Jaguar Land Rover announce a new car plant in the West Midlands. Paul Horrell reports
Yes, Jaguar Land Rover is going to build a brand new factory in Wolverhampton that will, in three or four years, start churning out all-new engines. And this says a lot about where the company expects to be in half a decade's time.
The factory is to build four-cylinder engines - lots of them. It's costing £355 million to build, and will employ 750 people.
Jaguar Land Rover's highly sophisticated V8 motors, and the brand-new related V6 it showed in the C-X16 at the Frankfurt Motor Show, will continue to be built by Ford in Wales. So there will still be fast luxurious top-range Jags and Range Rovers.
But the company wants to expand, and the significant volume growth will be done by moving to smaller cars with smaller (but still fairly powerful) engines. These are the engines that will be made in Wolverhampton. BMW, Audi and Mercedes are going the same way - more smaller cars, and more big cars with smaller engines.
We've already seen this with the new Range Rover Evoque. All its engines are four-cylinders, and yet it's a vehicle that can convincingly sell for £50k once you add the options.
Jaguar will go the same way. In three years' time it will launch a rival for the BMW 3-series. A year or so after that, there will be a compact Jaguar crossover - even more road-biased than the Evoque, obviously, to make sure there isn't internal cannibalisation.

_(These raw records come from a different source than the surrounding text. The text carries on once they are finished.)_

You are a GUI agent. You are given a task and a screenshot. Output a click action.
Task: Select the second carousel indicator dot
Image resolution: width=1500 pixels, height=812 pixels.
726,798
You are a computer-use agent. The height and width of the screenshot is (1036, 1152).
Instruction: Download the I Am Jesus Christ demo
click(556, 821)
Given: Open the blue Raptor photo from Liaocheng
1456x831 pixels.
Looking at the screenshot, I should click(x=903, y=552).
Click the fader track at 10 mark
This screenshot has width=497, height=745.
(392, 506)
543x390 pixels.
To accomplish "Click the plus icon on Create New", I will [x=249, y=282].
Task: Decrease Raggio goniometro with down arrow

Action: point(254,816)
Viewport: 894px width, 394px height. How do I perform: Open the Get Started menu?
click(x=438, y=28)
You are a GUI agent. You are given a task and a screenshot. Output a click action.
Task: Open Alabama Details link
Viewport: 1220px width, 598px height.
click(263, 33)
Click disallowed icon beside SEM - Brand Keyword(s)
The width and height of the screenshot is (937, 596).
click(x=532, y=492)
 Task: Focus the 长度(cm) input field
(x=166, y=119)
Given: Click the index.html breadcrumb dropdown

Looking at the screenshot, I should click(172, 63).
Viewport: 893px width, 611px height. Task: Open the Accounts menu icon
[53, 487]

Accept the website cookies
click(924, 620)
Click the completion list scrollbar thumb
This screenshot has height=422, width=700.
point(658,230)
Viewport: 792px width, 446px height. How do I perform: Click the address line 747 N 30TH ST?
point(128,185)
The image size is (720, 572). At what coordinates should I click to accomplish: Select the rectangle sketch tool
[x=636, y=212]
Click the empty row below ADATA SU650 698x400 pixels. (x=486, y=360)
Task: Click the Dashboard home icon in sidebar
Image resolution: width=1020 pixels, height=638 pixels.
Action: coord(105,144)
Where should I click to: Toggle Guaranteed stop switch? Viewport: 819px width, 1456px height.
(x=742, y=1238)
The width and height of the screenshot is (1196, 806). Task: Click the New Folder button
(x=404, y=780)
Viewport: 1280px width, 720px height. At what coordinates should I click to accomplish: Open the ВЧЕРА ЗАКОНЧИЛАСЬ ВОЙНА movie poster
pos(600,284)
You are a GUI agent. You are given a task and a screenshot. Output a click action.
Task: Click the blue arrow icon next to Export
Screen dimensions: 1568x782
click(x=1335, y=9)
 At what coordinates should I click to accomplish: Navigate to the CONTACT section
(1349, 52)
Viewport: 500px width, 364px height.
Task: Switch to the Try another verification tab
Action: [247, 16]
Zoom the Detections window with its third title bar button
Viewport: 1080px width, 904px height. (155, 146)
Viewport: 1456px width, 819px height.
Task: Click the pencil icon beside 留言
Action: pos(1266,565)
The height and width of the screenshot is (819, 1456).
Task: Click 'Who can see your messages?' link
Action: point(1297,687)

Jaguar Land Rover is actually in a better position than most luxury makers to launch four-cylinder engines, because its cars will be light. They're working on something called the ‘premium lightweight architecture', an aluminium structure that shaves at least 150kg off steel rivals. Lighter cars are easier to propel, so they can be more economical with the same performance using a smaller engine. This lightweight architecture starts big, with the 2012 Range Rover and 2013 Range Rover Sport, but it can be adapted and shrunk right down to the level of these relatively small Jags.
We know these engineers can design great powerplants: look at the current V8. But it's a huge investment by their owners, Tata of India, to commit to designing a family of new four-cylinder engines, and to making it in the UK.
When the company was first taken over, people talked with grave concern about jobs being moved offshore. They needn't have worried.